Online banking, though convenient to use, are no the safest way to look at your accounts online. In fact, over the years we have seen several banks fall when putting under pressure about their web security. The worst offenders are of course Capital One, Suntrust, Wells Fargo and JPMorgan Chase. However, new research is showing that HSBC and TD Bank are some of the worse banks for web security that is being seen on the market today.
What Makes Banks so Vulnerable?
For the majority of banks that are included in the list, security is often cited for having no private connections for customers to make. Thus, it is simple for a hacker to make a fake homepage, get the login information of the bank customer and then proceed to gain access to the person’s account. From there, they can find account numbers, make withdrawals or even transfer the money to their own accounts.

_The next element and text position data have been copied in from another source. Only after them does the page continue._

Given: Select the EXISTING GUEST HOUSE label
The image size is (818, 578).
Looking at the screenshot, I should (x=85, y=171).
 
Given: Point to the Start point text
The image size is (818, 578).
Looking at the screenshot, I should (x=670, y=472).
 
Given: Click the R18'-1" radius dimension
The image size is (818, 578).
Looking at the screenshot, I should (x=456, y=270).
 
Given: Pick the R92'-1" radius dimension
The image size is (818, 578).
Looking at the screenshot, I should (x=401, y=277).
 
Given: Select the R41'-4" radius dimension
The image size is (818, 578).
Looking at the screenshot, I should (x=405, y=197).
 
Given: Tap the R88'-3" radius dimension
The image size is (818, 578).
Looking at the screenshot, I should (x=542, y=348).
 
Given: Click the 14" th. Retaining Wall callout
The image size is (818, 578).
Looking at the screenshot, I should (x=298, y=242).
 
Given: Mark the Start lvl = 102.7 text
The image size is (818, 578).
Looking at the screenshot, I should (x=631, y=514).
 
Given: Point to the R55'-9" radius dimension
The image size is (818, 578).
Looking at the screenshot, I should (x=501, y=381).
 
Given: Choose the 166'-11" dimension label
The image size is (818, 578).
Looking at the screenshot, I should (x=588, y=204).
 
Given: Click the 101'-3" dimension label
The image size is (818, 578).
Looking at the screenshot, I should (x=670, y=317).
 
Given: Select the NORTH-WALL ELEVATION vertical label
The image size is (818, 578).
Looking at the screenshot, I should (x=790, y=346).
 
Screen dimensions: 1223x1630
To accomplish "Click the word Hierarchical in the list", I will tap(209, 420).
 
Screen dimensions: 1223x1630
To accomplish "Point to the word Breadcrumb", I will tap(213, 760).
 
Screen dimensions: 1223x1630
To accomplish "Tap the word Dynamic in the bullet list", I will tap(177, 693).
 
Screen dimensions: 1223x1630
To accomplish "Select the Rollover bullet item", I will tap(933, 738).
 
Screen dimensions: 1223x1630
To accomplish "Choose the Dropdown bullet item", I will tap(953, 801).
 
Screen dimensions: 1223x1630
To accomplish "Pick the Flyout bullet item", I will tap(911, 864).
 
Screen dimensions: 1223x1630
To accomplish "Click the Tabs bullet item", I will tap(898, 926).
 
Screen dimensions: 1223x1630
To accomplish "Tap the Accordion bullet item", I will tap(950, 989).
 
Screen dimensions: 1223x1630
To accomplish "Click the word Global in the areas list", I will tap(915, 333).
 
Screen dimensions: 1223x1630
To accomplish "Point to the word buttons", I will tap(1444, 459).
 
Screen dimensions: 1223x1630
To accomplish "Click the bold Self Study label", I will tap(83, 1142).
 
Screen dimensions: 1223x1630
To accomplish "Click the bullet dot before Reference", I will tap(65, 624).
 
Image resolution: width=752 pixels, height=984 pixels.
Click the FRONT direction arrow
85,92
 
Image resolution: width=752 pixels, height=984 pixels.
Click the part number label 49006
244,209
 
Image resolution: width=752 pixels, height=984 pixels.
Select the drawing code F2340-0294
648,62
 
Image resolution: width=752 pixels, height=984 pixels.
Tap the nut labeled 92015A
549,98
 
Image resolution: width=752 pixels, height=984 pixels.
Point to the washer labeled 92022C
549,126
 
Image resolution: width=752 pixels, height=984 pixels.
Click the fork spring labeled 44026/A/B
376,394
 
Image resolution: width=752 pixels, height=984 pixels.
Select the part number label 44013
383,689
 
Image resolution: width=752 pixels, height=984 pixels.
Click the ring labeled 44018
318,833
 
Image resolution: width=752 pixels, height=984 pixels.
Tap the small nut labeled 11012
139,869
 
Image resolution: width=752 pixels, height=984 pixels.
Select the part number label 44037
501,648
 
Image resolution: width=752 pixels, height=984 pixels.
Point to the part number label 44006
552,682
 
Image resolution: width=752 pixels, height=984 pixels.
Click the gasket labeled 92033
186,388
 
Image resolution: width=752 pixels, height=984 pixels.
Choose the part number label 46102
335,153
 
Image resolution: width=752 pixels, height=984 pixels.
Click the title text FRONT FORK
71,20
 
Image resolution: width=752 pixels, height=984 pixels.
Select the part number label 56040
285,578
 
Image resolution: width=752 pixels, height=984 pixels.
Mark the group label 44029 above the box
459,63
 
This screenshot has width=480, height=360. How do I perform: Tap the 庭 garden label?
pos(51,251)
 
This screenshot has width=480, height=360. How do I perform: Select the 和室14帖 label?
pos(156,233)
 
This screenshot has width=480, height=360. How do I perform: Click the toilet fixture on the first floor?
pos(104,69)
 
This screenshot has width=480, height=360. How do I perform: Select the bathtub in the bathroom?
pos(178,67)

Despite most banks having a login page, the issue arises with the homepage. Most banks are going to have https:// followed by their web address. However, TD Bank and HSBC are making the big mistake of only have HTTP://. Why is the ‘s’ important? It shows that the connection you have is secured. Without https://, it means that hackers could have implemented a fake homepage to gain access to accounts.
The reason that so many experts are coming down hard on banks for their online practices is that making this more secure is fairly simple. Most online shopping platforms are utilizing secure networks as they are taking payments via credit cards and other methods. If these types of establishments find it necessary to secure their websites, then why would banks think they do not need to do this?
Cyber security expert Robert Graham sums it up best with the bank’s approach to security by stating:
“Hey, there’s a crack in the plan, but we [the bank] won’t fix it because we don’t think it’ll cause the plane to crash today.”
Though the bank may not be brought down today due to their lack of security, it is only a matter of time. Luckily, some banks are taking the warnings seriously and are updating their systems. However, just as many banks are unaccounted for in terms of what they plan to do about cyber security.